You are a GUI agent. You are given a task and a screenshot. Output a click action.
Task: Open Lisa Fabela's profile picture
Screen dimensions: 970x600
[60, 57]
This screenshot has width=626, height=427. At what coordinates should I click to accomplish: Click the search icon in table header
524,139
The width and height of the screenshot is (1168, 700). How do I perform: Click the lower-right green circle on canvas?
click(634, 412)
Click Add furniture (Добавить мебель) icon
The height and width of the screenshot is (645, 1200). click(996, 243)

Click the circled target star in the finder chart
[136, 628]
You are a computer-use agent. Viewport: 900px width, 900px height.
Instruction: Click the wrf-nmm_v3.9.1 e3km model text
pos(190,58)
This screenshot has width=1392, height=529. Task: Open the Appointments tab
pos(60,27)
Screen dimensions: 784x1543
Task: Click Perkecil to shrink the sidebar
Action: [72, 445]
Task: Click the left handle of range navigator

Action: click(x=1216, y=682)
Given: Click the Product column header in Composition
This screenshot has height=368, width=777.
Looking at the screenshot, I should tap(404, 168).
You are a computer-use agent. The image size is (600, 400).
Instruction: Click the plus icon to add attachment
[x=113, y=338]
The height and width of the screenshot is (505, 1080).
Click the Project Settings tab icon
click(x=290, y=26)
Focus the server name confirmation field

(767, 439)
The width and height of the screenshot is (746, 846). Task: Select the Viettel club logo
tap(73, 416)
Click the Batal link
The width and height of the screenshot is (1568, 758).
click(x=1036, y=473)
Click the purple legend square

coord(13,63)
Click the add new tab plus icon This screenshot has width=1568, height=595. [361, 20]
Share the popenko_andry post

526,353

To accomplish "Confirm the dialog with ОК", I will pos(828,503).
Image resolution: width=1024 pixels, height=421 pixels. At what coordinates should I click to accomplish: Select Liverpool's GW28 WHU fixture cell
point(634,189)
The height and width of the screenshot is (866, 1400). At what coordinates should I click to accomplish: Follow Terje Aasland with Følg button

## WHAT YOU WILL DO
Word for word, copy the material above.

## RESPONSE TO THE TASK
You are a GUI agent. You are given a task and a screenshot. Output a click action.
Task: Open Lisa Fabela's profile picture
Screen dimensions: 970x600
[60, 57]
This screenshot has width=626, height=427. At what coordinates should I click to accomplish: Click the search icon in table header
524,139
The width and height of the screenshot is (1168, 700). How do I perform: Click the lower-right green circle on canvas?
click(634, 412)
Click Add furniture (Добавить мебель) icon
The height and width of the screenshot is (645, 1200). click(996, 243)

Click the circled target star in the finder chart
[136, 628]
You are a computer-use agent. Viewport: 900px width, 900px height.
Instruction: Click the wrf-nmm_v3.9.1 e3km model text
pos(190,58)
This screenshot has width=1392, height=529. Task: Open the Appointments tab
pos(60,27)
Screen dimensions: 784x1543
Task: Click Perkecil to shrink the sidebar
Action: [72, 445]
Task: Click the left handle of range navigator

Action: click(x=1216, y=682)
Given: Click the Product column header in Composition
This screenshot has height=368, width=777.
Looking at the screenshot, I should tap(404, 168).
You are a computer-use agent. The image size is (600, 400).
Instruction: Click the plus icon to add attachment
[x=113, y=338]
The height and width of the screenshot is (505, 1080).
Click the Project Settings tab icon
click(x=290, y=26)
Focus the server name confirmation field

(767, 439)
The width and height of the screenshot is (746, 846). Task: Select the Viettel club logo
tap(73, 416)
Click the Batal link
The width and height of the screenshot is (1568, 758).
click(x=1036, y=473)
Click the purple legend square

coord(13,63)
Click the add new tab plus icon This screenshot has width=1568, height=595. [361, 20]
Share the popenko_andry post

526,353

To accomplish "Confirm the dialog with ОК", I will pos(828,503).
Image resolution: width=1024 pixels, height=421 pixels. At what coordinates should I click to accomplish: Select Liverpool's GW28 WHU fixture cell
point(634,189)
The height and width of the screenshot is (866, 1400). At what coordinates should I click to accomplish: Follow Terje Aasland with Følg button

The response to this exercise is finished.